Every line of the data below that holds the string "plus" needs to be reported.

---

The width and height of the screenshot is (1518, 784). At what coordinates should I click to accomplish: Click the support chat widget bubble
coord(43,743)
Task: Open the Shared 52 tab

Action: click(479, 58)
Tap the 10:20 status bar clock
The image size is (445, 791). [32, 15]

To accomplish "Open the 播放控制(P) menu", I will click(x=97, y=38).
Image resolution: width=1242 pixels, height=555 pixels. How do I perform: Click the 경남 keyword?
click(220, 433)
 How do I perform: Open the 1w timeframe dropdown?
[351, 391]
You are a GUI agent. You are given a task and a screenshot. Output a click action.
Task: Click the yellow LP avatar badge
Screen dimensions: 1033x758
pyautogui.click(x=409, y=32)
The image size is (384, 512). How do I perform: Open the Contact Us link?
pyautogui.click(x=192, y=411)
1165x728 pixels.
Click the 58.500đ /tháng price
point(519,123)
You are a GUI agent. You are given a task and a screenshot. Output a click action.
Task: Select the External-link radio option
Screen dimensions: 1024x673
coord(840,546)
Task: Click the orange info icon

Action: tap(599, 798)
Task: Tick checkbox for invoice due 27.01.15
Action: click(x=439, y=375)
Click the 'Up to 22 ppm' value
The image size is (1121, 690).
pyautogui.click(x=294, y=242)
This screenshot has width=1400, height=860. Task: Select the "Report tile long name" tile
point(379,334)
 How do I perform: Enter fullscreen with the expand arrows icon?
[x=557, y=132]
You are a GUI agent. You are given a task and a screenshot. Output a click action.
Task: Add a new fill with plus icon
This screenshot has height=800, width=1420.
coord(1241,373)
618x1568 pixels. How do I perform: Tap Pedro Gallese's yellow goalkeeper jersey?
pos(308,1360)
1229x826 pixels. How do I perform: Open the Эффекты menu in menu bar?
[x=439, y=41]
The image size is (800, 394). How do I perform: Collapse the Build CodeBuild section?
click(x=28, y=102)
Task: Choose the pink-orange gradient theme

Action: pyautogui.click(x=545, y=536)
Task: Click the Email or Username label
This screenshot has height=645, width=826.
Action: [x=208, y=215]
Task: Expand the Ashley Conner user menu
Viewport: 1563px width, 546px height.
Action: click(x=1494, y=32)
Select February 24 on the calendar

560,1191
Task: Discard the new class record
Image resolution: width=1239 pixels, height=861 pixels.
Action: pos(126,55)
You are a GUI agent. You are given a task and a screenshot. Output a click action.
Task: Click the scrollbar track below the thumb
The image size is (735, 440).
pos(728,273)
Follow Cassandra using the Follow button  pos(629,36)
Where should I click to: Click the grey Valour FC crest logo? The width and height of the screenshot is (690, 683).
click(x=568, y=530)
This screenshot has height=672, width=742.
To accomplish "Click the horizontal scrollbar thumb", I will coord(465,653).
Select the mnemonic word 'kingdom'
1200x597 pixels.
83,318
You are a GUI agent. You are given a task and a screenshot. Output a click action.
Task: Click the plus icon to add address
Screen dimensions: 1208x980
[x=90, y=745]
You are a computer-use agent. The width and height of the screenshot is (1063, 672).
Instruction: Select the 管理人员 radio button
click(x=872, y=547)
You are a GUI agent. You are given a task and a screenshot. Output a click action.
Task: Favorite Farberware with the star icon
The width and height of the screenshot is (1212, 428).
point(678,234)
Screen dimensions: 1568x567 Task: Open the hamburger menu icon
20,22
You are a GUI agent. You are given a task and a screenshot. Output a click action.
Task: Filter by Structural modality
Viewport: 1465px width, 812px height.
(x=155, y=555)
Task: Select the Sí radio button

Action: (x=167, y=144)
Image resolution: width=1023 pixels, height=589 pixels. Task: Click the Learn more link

---

TASK SOLUTION —
Task: Add a new fill with plus icon
Task: Click the plus icon to add address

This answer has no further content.